Most know what I mean.

------
gfo
I'm confused about the mention of filter bubbles in this context. Generally,
they're only bad when they're highly customized to what the individual user
wants to see (because it will heavily bias toward their current beliefs).

Maybe it's the negative connotation I have to them due to Facebook so I'm
wondering why this is mentioned here. I would expect the "proper" use of a
filter bubble to be the application mentioned: not tailored to each individual
user but rather highlighting what the entire community will find relevant, in
this case based presumable on votes (though we wouldn't know if clicks are
also a factor given the proprietary algorithm).

Of course, I suppose an entire community like HN could develop a macro bubble
but one might presume an entire community should already have diverse
perspectives which could keep it more balanced.

------
oriolgg
I am on HN mainly for the comments.

The way I usually learn about interesting threads (which I mostly like to read
after a while so they have enough comments) is the HackerNewsletter[0].

Also (shameless plug), I built AskHN Digest[1], a weekly recap of the top
threads of AskHN with their top comments, to make sure I don't miss any good
content from the section. Many times the comments there have been insightful
and made it worth visiting the thread after a while, when most people had the
chance to comment on it.

[0] [https://hackernewsletter.com](https://hackernewsletter.com)

[1] [https://askhndigest.com](https://askhndigest.com)

Edit: formatting

------
kebert
The RSS feed
([https://news.ycombinator.com/rss](https://news.ycombinator.com/rss)) comes
into FreshRSS
([https://github.com/FreshRSS/FreshRSS](https://github.com/FreshRSS/FreshRSS))

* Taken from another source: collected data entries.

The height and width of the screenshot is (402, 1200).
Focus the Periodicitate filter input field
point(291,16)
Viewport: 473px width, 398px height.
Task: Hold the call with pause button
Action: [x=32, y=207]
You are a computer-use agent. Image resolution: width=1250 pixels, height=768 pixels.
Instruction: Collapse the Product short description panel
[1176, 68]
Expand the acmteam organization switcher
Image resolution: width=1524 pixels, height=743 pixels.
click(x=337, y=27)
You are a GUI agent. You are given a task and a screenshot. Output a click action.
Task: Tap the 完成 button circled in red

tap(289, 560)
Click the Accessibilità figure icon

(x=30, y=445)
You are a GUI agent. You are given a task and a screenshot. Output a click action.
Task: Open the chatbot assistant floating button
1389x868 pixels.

Usually just skim the comments to gather insight as quickly as possible, if
there seems to be a strong signal with depth, I'll add the HN page to Pocket
([https://getpocket.com](https://getpocket.com)) and check back later when I
clear through all the backlog of interesting things

HN has replaced Reddit for me. I'm still reading Slashdot, two decades later,
it usually just dupes HN.

Also Lobsters ([https://lobste.rs](https://lobste.rs)) has some decent
content, similar position in that it often dupes HN, but interesting
regardless

------
twic
_Recently, I’ve been hearing about Skimfeed, which aggregates 12-or-so
articles from a bunch of news sources including HN._

The top link in Skimfeed's HN section is that post itself!

------
canada_dry
I use an old FF version running greasemonkey just to browse HN. My GM script
concats two pages of posts, filters out any posts that have less votes than
x/hr since being posted, and highlights ones that have a list of keywords I'm
interested in.

I love FF, but it's a constantly shifting target esp wrt greasemonkey! I gave
up trying to convert my old scripts.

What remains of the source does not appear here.